Goal of the exercise: For this exercise, copy out each line of the material below that includes "Activate".

=== Data to use ===

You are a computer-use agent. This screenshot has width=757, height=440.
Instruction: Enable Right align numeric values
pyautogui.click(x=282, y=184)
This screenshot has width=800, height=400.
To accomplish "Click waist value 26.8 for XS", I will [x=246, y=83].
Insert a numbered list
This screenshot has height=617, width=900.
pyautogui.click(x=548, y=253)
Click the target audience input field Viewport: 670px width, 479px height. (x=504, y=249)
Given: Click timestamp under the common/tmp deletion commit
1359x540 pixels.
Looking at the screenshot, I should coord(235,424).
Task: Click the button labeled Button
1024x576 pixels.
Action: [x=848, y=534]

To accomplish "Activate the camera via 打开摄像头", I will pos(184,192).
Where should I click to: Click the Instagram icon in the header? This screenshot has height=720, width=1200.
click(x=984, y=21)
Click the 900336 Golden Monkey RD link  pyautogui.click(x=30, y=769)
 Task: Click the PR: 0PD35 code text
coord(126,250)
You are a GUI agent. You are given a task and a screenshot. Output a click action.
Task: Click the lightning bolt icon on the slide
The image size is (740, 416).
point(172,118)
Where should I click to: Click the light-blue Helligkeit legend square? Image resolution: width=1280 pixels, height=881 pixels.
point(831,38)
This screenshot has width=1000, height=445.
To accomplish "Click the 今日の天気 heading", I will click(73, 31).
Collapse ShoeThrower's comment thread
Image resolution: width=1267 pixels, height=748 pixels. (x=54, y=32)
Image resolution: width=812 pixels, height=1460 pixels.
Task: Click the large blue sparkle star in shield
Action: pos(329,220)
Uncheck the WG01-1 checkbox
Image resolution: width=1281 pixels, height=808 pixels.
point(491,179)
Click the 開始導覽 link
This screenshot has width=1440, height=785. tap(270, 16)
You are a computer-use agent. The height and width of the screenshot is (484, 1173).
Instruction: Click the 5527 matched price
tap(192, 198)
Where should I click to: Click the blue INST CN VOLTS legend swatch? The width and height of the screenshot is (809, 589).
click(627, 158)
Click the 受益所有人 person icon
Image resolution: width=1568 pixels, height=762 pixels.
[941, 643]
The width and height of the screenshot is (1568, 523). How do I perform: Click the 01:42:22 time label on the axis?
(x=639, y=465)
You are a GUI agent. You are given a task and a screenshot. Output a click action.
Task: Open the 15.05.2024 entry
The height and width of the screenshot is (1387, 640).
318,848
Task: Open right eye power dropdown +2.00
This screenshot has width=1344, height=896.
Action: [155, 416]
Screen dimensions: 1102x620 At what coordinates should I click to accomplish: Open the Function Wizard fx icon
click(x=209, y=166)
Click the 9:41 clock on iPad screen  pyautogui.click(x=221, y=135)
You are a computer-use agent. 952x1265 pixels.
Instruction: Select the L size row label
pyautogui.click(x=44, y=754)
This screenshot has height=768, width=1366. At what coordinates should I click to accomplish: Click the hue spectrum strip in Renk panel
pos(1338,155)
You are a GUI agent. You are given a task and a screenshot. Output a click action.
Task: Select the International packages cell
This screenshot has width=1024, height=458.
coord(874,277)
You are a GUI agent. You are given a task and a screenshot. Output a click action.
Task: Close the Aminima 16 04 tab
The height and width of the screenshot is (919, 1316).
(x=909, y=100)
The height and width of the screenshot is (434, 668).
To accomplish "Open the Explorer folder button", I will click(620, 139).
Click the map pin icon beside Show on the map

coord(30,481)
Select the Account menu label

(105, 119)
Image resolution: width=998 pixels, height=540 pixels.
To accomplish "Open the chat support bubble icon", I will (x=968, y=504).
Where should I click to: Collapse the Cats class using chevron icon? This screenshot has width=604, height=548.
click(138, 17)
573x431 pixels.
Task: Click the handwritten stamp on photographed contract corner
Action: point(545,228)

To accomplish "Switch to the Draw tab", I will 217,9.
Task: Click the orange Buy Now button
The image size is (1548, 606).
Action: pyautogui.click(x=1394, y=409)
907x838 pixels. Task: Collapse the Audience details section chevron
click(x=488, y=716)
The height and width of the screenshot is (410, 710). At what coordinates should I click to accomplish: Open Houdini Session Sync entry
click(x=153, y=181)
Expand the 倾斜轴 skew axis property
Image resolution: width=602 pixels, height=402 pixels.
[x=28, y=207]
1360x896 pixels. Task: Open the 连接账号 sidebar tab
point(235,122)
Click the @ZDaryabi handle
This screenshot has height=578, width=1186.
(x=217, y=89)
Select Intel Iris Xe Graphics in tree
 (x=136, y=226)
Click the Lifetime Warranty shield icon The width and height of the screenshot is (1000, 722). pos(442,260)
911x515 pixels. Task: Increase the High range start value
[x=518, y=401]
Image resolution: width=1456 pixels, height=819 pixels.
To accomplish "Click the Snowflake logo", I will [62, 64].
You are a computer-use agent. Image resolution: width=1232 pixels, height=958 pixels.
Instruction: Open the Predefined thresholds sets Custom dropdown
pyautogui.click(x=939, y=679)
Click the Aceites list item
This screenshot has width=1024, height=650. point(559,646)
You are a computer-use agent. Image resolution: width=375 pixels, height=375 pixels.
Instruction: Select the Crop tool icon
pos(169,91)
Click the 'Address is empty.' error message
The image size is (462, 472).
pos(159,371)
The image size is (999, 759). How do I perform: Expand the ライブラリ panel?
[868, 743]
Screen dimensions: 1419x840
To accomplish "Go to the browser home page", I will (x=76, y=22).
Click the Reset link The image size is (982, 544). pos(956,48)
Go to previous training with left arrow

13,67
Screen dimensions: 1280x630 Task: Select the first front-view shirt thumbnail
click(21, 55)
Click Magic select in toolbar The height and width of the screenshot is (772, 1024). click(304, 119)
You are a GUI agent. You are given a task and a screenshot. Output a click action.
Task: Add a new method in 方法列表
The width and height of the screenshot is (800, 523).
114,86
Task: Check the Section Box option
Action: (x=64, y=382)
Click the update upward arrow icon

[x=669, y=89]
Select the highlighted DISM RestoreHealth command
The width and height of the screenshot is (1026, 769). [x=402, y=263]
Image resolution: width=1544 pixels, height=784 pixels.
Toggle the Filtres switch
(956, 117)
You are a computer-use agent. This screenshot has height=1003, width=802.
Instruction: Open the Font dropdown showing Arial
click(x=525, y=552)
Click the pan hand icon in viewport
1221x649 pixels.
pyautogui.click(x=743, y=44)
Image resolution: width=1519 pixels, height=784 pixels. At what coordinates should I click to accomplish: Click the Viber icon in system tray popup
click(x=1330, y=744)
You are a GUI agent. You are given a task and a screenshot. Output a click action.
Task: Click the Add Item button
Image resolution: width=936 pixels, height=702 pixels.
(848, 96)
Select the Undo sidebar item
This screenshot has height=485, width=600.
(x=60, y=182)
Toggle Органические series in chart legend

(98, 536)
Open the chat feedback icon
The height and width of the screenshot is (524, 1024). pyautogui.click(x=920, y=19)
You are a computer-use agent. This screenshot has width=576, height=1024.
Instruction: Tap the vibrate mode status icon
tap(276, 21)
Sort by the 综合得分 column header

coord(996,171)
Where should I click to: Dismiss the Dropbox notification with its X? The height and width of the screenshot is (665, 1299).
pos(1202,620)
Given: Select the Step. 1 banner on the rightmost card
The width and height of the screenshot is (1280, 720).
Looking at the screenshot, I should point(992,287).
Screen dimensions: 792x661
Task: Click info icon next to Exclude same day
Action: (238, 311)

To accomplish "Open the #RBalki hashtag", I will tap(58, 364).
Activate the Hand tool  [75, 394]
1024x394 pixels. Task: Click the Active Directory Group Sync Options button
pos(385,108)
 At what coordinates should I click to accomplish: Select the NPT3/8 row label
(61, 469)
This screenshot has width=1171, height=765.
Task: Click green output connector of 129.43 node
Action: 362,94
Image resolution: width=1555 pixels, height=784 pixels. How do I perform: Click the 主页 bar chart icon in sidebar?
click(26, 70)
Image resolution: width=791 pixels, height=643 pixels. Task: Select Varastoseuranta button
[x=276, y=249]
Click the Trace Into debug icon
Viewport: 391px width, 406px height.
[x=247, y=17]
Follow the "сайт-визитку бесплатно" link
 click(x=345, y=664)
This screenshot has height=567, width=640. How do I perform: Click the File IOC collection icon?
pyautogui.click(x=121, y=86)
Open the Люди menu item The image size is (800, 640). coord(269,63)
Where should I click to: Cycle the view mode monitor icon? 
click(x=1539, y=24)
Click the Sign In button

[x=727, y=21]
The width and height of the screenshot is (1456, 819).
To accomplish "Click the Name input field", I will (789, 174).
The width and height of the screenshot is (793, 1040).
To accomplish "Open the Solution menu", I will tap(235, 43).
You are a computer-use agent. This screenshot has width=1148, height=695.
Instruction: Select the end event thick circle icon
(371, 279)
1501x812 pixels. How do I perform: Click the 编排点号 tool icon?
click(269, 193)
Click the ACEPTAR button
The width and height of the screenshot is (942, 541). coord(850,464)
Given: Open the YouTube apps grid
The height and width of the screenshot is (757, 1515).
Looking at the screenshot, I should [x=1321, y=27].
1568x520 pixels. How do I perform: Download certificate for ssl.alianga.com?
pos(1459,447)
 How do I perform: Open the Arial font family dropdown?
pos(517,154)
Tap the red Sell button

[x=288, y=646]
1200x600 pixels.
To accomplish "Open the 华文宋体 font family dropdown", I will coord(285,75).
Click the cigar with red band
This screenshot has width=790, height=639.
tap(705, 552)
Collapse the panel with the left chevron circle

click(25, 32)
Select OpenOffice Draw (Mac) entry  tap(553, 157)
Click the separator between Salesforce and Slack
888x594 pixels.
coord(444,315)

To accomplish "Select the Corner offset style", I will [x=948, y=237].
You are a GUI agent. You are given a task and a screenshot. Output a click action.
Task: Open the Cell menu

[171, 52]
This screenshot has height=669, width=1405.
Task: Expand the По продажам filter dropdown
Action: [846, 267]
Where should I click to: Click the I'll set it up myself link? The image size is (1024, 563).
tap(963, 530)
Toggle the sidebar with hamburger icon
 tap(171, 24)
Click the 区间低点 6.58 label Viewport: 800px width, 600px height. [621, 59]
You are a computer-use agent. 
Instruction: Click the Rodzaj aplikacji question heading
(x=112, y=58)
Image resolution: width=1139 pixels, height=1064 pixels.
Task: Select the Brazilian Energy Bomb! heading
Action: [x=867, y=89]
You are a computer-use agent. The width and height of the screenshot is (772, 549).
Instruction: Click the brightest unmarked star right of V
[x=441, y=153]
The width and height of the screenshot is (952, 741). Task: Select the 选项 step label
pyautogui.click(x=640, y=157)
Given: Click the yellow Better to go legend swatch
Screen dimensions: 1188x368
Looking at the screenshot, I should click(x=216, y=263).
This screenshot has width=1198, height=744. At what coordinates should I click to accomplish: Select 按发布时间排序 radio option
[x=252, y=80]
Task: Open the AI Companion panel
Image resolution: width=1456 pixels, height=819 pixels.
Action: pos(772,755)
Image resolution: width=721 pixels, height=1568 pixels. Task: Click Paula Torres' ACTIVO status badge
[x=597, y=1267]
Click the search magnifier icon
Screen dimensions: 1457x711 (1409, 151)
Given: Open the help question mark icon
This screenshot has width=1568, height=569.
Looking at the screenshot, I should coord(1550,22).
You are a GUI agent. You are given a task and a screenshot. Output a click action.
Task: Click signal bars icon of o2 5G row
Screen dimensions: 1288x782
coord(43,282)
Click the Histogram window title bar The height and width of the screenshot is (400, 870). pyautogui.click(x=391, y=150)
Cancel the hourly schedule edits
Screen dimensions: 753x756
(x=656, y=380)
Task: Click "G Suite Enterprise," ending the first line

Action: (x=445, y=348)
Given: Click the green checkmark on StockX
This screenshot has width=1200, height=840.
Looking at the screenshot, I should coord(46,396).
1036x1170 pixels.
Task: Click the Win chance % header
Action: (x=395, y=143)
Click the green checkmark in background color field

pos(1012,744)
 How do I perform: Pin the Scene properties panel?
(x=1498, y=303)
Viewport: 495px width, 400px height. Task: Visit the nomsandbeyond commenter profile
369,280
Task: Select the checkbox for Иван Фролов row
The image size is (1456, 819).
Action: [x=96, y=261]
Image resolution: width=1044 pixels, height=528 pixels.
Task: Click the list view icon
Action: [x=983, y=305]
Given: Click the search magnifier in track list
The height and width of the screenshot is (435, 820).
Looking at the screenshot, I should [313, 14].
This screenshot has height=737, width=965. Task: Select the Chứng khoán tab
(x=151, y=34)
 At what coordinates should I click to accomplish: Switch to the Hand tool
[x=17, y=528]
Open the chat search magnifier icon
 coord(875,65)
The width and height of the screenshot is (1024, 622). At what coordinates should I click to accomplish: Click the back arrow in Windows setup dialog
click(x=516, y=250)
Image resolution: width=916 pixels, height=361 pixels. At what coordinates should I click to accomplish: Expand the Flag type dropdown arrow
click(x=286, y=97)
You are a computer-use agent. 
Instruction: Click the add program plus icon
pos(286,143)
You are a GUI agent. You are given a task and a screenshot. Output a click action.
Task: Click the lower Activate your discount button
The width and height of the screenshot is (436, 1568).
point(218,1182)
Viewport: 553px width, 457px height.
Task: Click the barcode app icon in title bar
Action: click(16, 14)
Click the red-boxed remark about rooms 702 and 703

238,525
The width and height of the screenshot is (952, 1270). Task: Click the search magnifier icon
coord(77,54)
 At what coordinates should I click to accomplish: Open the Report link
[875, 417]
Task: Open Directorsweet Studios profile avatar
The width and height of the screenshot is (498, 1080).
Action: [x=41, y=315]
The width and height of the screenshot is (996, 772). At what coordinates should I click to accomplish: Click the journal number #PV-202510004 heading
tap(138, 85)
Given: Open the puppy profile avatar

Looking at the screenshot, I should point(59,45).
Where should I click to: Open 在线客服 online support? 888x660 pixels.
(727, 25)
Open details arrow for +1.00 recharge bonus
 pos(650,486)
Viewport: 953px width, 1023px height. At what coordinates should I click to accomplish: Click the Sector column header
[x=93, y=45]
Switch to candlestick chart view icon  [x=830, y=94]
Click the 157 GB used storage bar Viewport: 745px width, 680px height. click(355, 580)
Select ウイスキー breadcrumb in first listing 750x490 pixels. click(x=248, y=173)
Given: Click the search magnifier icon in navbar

===

Solution to this exercise:
To accomplish "Activate the camera via 打开摄像头", I will pos(184,192).
Activate the Hand tool  [75, 394]
Task: Click the lower Activate your discount button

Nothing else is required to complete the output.